/---

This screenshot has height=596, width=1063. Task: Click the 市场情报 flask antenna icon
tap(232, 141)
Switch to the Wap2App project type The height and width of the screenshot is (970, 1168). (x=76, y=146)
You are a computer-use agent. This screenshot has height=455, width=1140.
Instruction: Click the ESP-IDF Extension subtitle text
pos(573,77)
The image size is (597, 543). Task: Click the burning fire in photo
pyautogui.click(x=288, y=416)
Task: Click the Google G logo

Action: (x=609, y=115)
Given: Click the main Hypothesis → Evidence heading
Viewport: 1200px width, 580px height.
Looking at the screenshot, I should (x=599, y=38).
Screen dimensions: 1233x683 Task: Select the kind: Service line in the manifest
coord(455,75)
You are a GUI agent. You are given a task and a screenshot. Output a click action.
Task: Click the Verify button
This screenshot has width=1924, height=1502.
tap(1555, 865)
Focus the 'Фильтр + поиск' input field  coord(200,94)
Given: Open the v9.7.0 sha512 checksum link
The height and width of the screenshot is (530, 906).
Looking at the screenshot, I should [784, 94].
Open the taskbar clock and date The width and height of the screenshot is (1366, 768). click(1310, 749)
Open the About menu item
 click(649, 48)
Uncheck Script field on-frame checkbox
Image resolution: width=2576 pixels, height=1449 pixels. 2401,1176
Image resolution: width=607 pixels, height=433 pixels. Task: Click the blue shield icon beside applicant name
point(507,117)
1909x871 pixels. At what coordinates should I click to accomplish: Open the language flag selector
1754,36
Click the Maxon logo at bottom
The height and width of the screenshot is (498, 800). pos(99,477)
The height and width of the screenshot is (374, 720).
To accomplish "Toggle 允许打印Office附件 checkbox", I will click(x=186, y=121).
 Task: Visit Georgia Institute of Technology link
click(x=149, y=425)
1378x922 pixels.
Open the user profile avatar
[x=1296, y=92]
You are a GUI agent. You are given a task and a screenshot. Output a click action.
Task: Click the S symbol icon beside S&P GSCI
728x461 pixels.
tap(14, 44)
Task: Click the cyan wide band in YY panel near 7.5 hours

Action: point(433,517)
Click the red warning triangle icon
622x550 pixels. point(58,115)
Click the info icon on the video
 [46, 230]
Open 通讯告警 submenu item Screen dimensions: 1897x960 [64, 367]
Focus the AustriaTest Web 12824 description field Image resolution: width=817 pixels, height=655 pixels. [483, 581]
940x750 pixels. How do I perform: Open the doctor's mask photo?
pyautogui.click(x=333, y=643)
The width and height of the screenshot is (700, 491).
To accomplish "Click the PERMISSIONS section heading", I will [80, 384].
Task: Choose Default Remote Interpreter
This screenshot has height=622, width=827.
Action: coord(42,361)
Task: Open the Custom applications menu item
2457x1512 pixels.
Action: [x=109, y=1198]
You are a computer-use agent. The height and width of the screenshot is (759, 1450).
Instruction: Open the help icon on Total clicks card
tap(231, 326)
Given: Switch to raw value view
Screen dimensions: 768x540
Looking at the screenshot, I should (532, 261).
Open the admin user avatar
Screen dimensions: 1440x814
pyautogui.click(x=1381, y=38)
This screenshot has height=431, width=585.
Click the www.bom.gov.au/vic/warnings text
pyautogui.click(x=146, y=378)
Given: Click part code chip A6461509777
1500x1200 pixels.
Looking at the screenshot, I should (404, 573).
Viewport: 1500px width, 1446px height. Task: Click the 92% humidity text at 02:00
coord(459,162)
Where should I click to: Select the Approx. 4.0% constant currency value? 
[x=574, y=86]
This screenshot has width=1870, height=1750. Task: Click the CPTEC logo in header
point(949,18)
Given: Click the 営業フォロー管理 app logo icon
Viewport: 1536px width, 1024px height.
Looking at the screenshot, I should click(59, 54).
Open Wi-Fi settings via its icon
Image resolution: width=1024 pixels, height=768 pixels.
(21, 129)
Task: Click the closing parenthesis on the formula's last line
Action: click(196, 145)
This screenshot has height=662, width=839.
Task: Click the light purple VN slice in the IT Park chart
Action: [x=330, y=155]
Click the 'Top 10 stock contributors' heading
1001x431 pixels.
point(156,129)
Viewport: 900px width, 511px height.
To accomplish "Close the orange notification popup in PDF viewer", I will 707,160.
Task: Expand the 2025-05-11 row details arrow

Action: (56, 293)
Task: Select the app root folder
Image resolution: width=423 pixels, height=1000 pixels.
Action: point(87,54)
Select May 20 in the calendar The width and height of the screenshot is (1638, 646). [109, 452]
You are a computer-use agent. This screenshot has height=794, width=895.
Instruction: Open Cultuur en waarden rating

\---

WHAT TO DO: All of the material must be written out again without any change.

RESPONSE AREA:
This screenshot has height=596, width=1063. Task: Click the 市场情报 flask antenna icon
tap(232, 141)
Switch to the Wap2App project type The height and width of the screenshot is (970, 1168). (x=76, y=146)
You are a computer-use agent. This screenshot has height=455, width=1140.
Instruction: Click the ESP-IDF Extension subtitle text
pos(573,77)
The image size is (597, 543). Task: Click the burning fire in photo
pyautogui.click(x=288, y=416)
Task: Click the Google G logo

Action: (x=609, y=115)
Given: Click the main Hypothesis → Evidence heading
Viewport: 1200px width, 580px height.
Looking at the screenshot, I should (x=599, y=38).
Screen dimensions: 1233x683 Task: Select the kind: Service line in the manifest
coord(455,75)
You are a GUI agent. You are given a task and a screenshot. Output a click action.
Task: Click the Verify button
This screenshot has width=1924, height=1502.
tap(1555, 865)
Focus the 'Фильтр + поиск' input field  coord(200,94)
Given: Open the v9.7.0 sha512 checksum link
The height and width of the screenshot is (530, 906).
Looking at the screenshot, I should [784, 94].
Open the taskbar clock and date The width and height of the screenshot is (1366, 768). click(1310, 749)
Open the About menu item
 click(649, 48)
Uncheck Script field on-frame checkbox
Image resolution: width=2576 pixels, height=1449 pixels. 2401,1176
Image resolution: width=607 pixels, height=433 pixels. Task: Click the blue shield icon beside applicant name
point(507,117)
1909x871 pixels. At what coordinates should I click to accomplish: Open the language flag selector
1754,36
Click the Maxon logo at bottom
The height and width of the screenshot is (498, 800). pos(99,477)
The height and width of the screenshot is (374, 720).
To accomplish "Toggle 允许打印Office附件 checkbox", I will click(x=186, y=121).
 Task: Visit Georgia Institute of Technology link
click(x=149, y=425)
1378x922 pixels.
Open the user profile avatar
[x=1296, y=92]
You are a GUI agent. You are given a task and a screenshot. Output a click action.
Task: Click the S symbol icon beside S&P GSCI
728x461 pixels.
tap(14, 44)
Task: Click the cyan wide band in YY panel near 7.5 hours

Action: point(433,517)
Click the red warning triangle icon
622x550 pixels. point(58,115)
Click the info icon on the video
 [46, 230]
Open 通讯告警 submenu item Screen dimensions: 1897x960 [64, 367]
Focus the AustriaTest Web 12824 description field Image resolution: width=817 pixels, height=655 pixels. [483, 581]
940x750 pixels. How do I perform: Open the doctor's mask photo?
pyautogui.click(x=333, y=643)
The width and height of the screenshot is (700, 491).
To accomplish "Click the PERMISSIONS section heading", I will [80, 384].
Task: Choose Default Remote Interpreter
This screenshot has height=622, width=827.
Action: coord(42,361)
Task: Open the Custom applications menu item
2457x1512 pixels.
Action: [x=109, y=1198]
You are a computer-use agent. The height and width of the screenshot is (759, 1450).
Instruction: Open the help icon on Total clicks card
tap(231, 326)
Given: Switch to raw value view
Screen dimensions: 768x540
Looking at the screenshot, I should (532, 261).
Open the admin user avatar
Screen dimensions: 1440x814
pyautogui.click(x=1381, y=38)
This screenshot has height=431, width=585.
Click the www.bom.gov.au/vic/warnings text
pyautogui.click(x=146, y=378)
Given: Click part code chip A6461509777
1500x1200 pixels.
Looking at the screenshot, I should (404, 573).
Viewport: 1500px width, 1446px height. Task: Click the 92% humidity text at 02:00
coord(459,162)
Where should I click to: Select the Approx. 4.0% constant currency value? 
[x=574, y=86]
This screenshot has width=1870, height=1750. Task: Click the CPTEC logo in header
point(949,18)
Given: Click the 営業フォロー管理 app logo icon
Viewport: 1536px width, 1024px height.
Looking at the screenshot, I should click(59, 54).
Open Wi-Fi settings via its icon
Image resolution: width=1024 pixels, height=768 pixels.
(21, 129)
Task: Click the closing parenthesis on the formula's last line
Action: click(196, 145)
This screenshot has height=662, width=839.
Task: Click the light purple VN slice in the IT Park chart
Action: [x=330, y=155]
Click the 'Top 10 stock contributors' heading
1001x431 pixels.
point(156,129)
Viewport: 900px width, 511px height.
To accomplish "Close the orange notification popup in PDF viewer", I will 707,160.
Task: Expand the 2025-05-11 row details arrow

Action: (56, 293)
Task: Select the app root folder
Image resolution: width=423 pixels, height=1000 pixels.
Action: point(87,54)
Select May 20 in the calendar The width and height of the screenshot is (1638, 646). [109, 452]
You are a computer-use agent. This screenshot has height=794, width=895.
Instruction: Open Cultuur en waarden rating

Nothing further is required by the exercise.